Opening of the Northwest Passage could reshape global travel

One of the most sought after exploration routes in history, the fabled Northwest Passage, may soon be open to both explorers and vagabonds alike. Of course Roald Amundsen “found” the northwest passage way back in 1903, but the ice pack surrounding the North Pole has traditionally meant that it was navigable for only, at most, a few months a year.

That’s not exactly what all the various explorers throughout the centuries had in mind, but now, thanks to global warming, the northwest passage is well on its way to being a valid travel route. And yes, I’m sure most of us would probably rather the Northwest Passage remain blocked in favor of some good news about climate change, but it appears that that won’t be the case.

Most of the interest in the Northwest Passage is from shipping companies who would love to find a faster way from A to B over the pole.

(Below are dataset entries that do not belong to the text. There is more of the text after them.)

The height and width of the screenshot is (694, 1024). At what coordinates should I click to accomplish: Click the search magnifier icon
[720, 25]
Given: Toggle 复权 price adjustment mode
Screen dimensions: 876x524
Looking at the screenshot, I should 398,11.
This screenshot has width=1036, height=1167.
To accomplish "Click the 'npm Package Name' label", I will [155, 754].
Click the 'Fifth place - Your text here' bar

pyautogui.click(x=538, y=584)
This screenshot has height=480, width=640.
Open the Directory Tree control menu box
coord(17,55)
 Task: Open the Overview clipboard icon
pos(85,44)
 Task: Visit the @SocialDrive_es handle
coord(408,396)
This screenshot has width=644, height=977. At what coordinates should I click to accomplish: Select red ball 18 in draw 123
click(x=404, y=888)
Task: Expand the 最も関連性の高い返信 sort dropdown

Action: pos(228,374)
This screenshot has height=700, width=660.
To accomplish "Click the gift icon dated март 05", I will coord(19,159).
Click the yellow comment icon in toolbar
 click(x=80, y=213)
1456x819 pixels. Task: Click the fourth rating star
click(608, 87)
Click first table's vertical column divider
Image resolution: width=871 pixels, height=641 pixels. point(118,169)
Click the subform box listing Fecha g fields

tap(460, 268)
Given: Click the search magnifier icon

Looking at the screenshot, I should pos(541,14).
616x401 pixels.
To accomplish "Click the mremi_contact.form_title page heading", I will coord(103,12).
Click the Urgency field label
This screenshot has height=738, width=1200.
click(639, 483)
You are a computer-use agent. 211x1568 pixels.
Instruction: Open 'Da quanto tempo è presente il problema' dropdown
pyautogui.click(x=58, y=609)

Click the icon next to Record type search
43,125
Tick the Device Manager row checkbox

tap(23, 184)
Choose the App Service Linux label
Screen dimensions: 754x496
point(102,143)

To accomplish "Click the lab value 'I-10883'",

How much faster? Using the Northwest Passage cuts the distance from Japan to the Netherlands (a good average for Europe to Asia sea routes) in half.

But the potential impact of the Northwest Passage goes far beyond shipping. As a recent piece on the Atlantic’s newly redesigned website points out, “with this sea change will come the rise and fall of international seaports, newfound access to nearly a quarter of the world’s remaining undiscovered oil and gas reserves, and a recalibration of geo-strategic power.”

On a more practical level for the average vagabond, the Northwest Passage means several things — a new area to explore and potentially more budget seafaring routes. It could also mean easier access to seldom visited areas like northern Siberia, Norway, Canada and more.

The most notable of those is potential increase in budget seafaring routes. While booking passage on a container ship is more expensive than flying, that may change. Faster, cheaper routes could bring down the price of sea travel even as pricier oil drives the cost of air travel up.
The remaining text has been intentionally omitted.